5.27.2009

Nós, os motoristas que bebem

Martha Medeiros

Eu adoro um bom vinho e,quando a ocasião convida,tomo champanhe com minhas amigas.Nem sempre em minha casa:às vezes na casa delas,às vezes em restaurantes.Um cálice,dois?Sim,mas se a animação for longa,pode se mais.E costumo me deslocar no meu carro,ou seja,volto para casa dirigindo.Nunca provoquei um acidente,jamais dirigi na contramão ou fiz alguma insanidade nas ruas.Do que se conclui que meu anjo da guarda está merecendo um aumento de salário.

Somos peritos em julgar mazelas sociais,em apontar o dedo para os que são desonestos,corruptos,grosseiros,sem poupar,claro,os irresponsáveis no trânsito.Lamentamos publicamente as 35 mil mortes anuais,geralmente de jovens.Só no feriado de Corpus Christi morreram 86 nas estradas e avenidas brasileiras,e os jornalistas se perguntam em seus editoriais,crônicas e reportagens:como solucionar?Com punição e consciência ,sabemos.O Congresso aprovou a lei (ainda não sancionada) que torna todo acidente causado por motorista alcoolizado um crime doloso,com intenção de matar.A sociedade aplaude,mas quem é a sociedade?Não é uma entidade abstrata.Não é aquele pessoal que mora no edifício da esquina.É você,sou eu,criaturas civilizadas e de bom caráter,que se reúnem em torno de uma mesa para celebrar a vida tomando alguns drinques e comendo uns tira-gostos,e que voltam pra casa ligeiramente mais alegres do que saíram,sem absolutamente nenhuma intenção de mata __ tanto que nunca matamos.

Não somos doidos.Somos pais de famílias e temos certo controle sobre nossas ações.Mas certo controle não é controle absoluto.A verdade é que muita gente bebe e dirige,quando deveria beber e pegar um táxi, ou beber e pegar uma carona, ou beber e voltar a pé, ou simplesmente não beber,se não lhe faz falta.A mim na hora do jantar faz falta.Não consigo me imaginar comendo uma bela refeição acompanhada de refrigerante ou água.Então se opto por um vinho quando estou fora de casa, tenho que igualmente optar por um táxi.Para mim ,será uma mudança de hábito e tanto.E estou me usando como exemplo justamente para não perpetuar a hipocrisia de levantarmos a voz contra os problemas , esquecendo de fazer nossa parte para combatê-los.

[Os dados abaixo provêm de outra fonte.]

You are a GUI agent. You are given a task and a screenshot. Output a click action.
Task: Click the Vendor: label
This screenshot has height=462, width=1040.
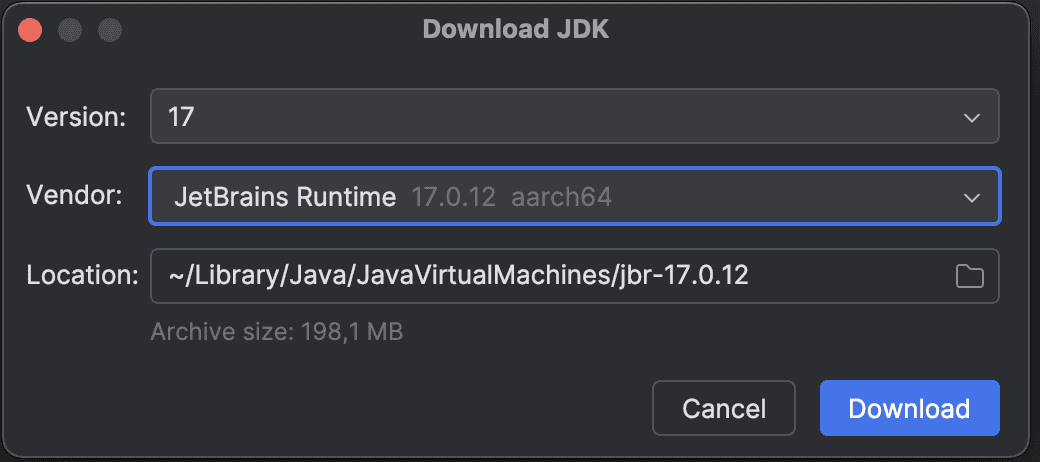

Poderia estar citando como praxe, os moleques que entornam um engradado de cerveja e depois voam a 120 km / h em vias urbanas só para se sentirem machos em seus possantes carros,essa coisa estúpida que a gente vê acontecer a toda hora.Mas não: desta vez estou virando o gatilho das palavras para mesma que tenho idade mais madura, uma consciência mais que formada, uma auto-estima bem resolvida,e que mesmo não tendo necessidades exibicionistas, mesmo desprezando exageros etílicos e respeitando meus limites,ainda assim já poderia ter provocado algum risco desnecessário num fim de festa.Bastaria uma única vez e babaus.

Então que essa crônica sirva de auto ajuda-ajuda e ajuda mútua:vamos parar de só julgar aquela turma chamada “eles”, aqueles lá fora que aparentemente fazem tudo errado, e passemos a olhar para “nós” , que somos ótimas pessoas e que nos sentimos abençoados pelo destino pela simples razão de termos as melhores intenções do mundo.

Bebeu,a intenção mudou.Acabou a inocência, acabou o “não tive culpa”.Eu não vivo sem um bom vinho, mas vou aprender a viver sem carro quando for preciso.Caso contrário, que credibilidade é essa que a gente se outorga?